本實(shí)驗(yàn)涉及的矮陀陀供試液為其水提粗提物。含藥血清為實(shí)驗(yàn)動(dòng)物經(jīng)灌胃給藥一定時(shí)間后采集到的動(dòng)物血清，適宜于研究成分復(fù)雜的中草藥藥理藥效。采集含藥血清進(jìn)行實(shí)驗(yàn)使中藥藥效的研究不再局限于整體的功能研究，而是根據(jù)體內(nèi)有效藥物的主要存在部位，結(jié)合細(xì)胞學(xué)和分子生物學(xué)手段，從基因、基因產(chǎn)物、藥物受體和酶活性等方面闡述藥物作用機(jī)制[10]。采用血清藥理學(xué)的研究方法，在藥物體外活性研究時(shí)能在一定程度上排除粗提物其他因素的干擾，使結(jié)果更為可靠[11]。含中藥的血清可直接用于體外研究，所反映的實(shí)驗(yàn)結(jié)果更為客觀具體，為中國(guó)傳統(tǒng)醫(yī)藥的研究拓寬了思路，提供了新的方法。然而，該方法起步較晚，仍然存在一些不足，首先在含藥血清的制備過(guò)程中，給藥劑量、采血時(shí)間和動(dòng)物模型都沒(méi)有嚴(yán)格的規(guī)定，標(biāo)準(zhǔn)不統(tǒng)一，無(wú)法進(jìn)行標(biāo)準(zhǔn)化制訂，為解決這一問(wèn)題，在實(shí)驗(yàn)開啟前需要查閱文獻(xiàn)并結(jié)合預(yù)實(shí)驗(yàn)，才能最大程度地提高實(shí)驗(yàn)結(jié)果的客觀性。其次當(dāng)藥物進(jìn)入體內(nèi)血液循環(huán)，經(jīng)過(guò)代謝可能轉(zhuǎn)化為其他代謝產(chǎn)物，導(dǎo)致最終進(jìn)入血液的不是藥物原形成分，為解決這一問(wèn)題，可與藥物分析、藥代動(dòng)力學(xué)、藥物化學(xué)等專業(yè)結(jié)合，聯(lián)合采用質(zhì)譜、液相、核磁等分析手段，進(jìn)一步完善和發(fā)展血清藥理學(xué)。

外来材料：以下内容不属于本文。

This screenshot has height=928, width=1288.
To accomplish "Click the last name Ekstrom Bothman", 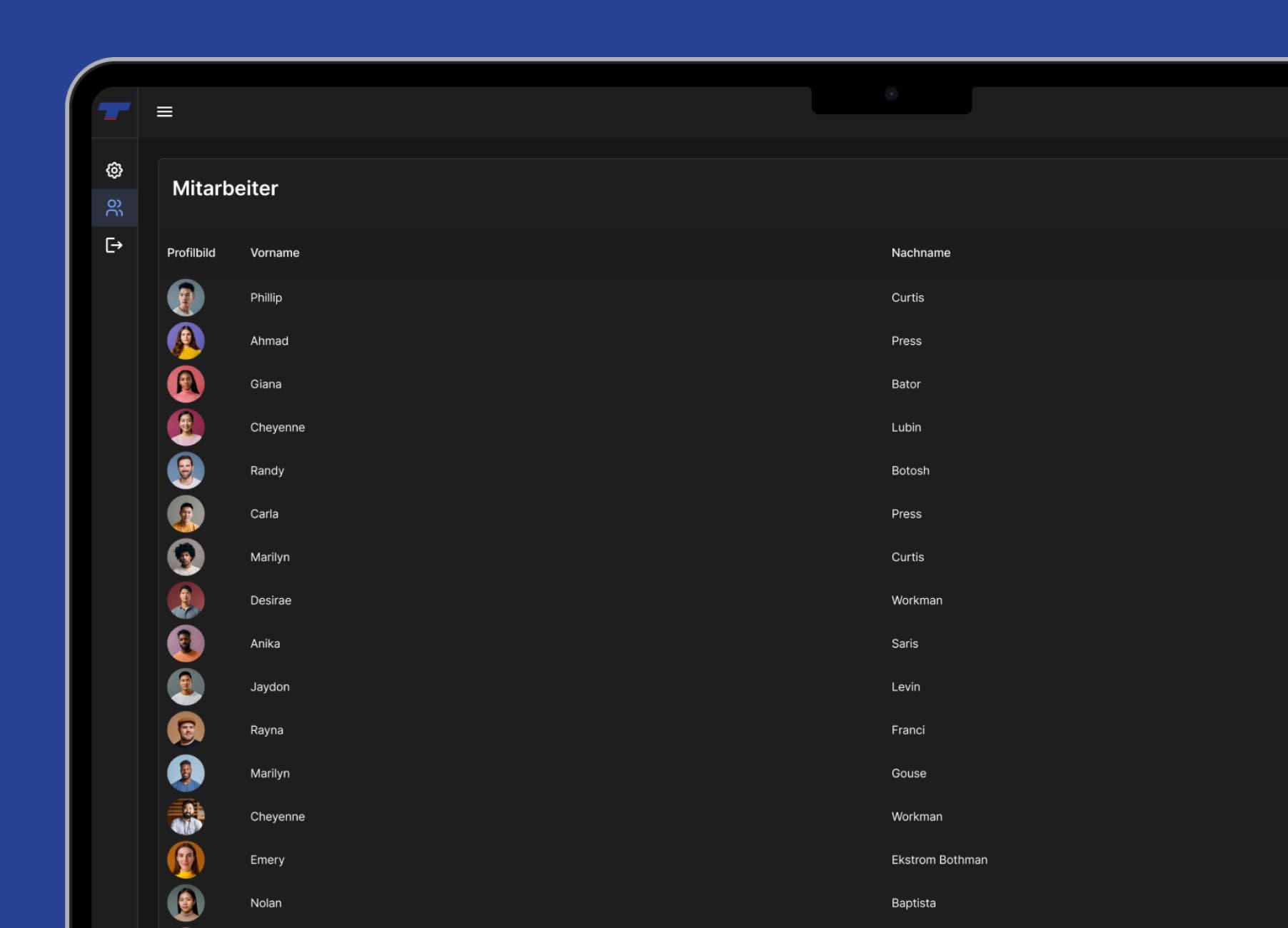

本研究結(jié)果證明，矮陀陀可抑制肝癌細(xì)胞株H22增殖并促進(jìn)其凋亡（P＜0.05）。線粒體中凋亡分子Apaf-1釋放與細(xì)胞色素C相互作用激活Caspase-3信號(hào)轉(zhuǎn)導(dǎo)[12]，激活后的Caspase-3、PARP1、Bcl-2和Bax可直接激活上述一種或幾種凋亡通路，誘導(dǎo)細(xì)胞凋亡[13]。本研究中矮陀陀處理后Caspase-3的顯著升高是其導(dǎo)致H22凋亡的主要原因。Bax/Bcl-2比值對(duì)于細(xì)胞是否進(jìn)入凋亡狀態(tài)有決定意義，Bcl-2分布在細(xì)胞質(zhì)中調(diào)控線粒體膜的通透性，通過(guò)降低線粒體膜電位、抑制細(xì)胞色素C釋放以及Caspase-3激活從而對(duì)凋亡產(chǎn)生負(fù)調(diào)控[14]；Bax作用正好相反，當(dāng)期構(gòu)象發(fā)生改變時(shí)，進(jìn)入線粒體并破壞線粒體膜，釋放細(xì)胞色素C，激活Cyt C/Caspase-9信號(hào)通路，對(duì)細(xì)胞凋亡起正調(diào)控[15]。Bcl-2和Bax之間形成異源二聚體，Bax/Bcl-2比值增加可促進(jìn)細(xì)胞凋亡，降低則抑制細(xì)胞凋亡，故矮陀陀含藥血清促進(jìn)H22凋亡可能與激活Bax和Caspase-3表達(dá)，以及增加Bax/Bcl-2比值有關(guān)。有大量研究指出多種腫瘤的發(fā)生發(fā)展與Bax、Bcl-2密不可分，如Albamonte等[16]檢測(cè)了215例卵巢癌患者中Bax和Bcl-2表達(dá)情況，Bax陽(yáng)性率為30%，Bcl-2陽(yáng)性率為47%，Bax陽(yáng)性者的預(yù)后優(yōu)于Bax陰性者；Bcl-2陽(yáng)性者預(yù)后不如Bcl-2陰性者。崔運(yùn)浩等[17]研究也證明黃芪多糖能明顯增加人胃癌細(xì)胞中Bax/Bcl-2比值，從而誘導(dǎo)胃癌細(xì)胞凋亡。

綜上所述，矮陀陀能抑制H22細(xì)胞增殖，并且通過(guò)激活Bax和Caspase-3表達(dá)，以及增加Bax/Bcl-2比值誘導(dǎo)腫瘤細(xì)胞凋亡。